* **WHAT TO WORK ON**
The records that follow are to be given again exactly. Do not carry over any image.
BEGIN MATERIAL SUPPLIED
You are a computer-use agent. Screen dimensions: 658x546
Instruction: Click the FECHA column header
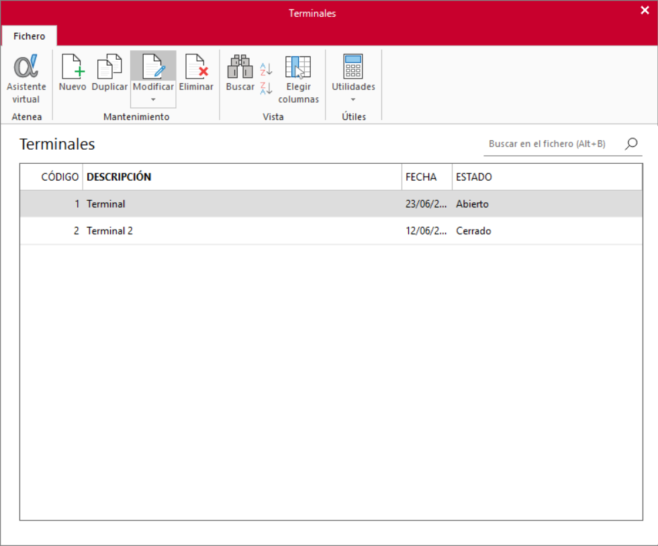[427, 177]
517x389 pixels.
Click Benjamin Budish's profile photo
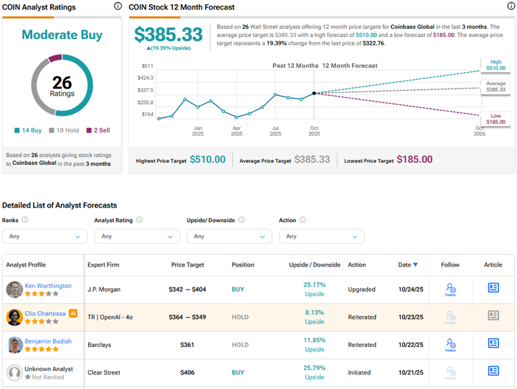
END MATERIAL SUPPLIED
* **SOLUTION BELOW**
You are a computer-use agent. Screen dimensions: 658x546
Instruction: Click the FECHA column header
[427, 177]
517x389 pixels.
Click Benjamin Budish's profile photo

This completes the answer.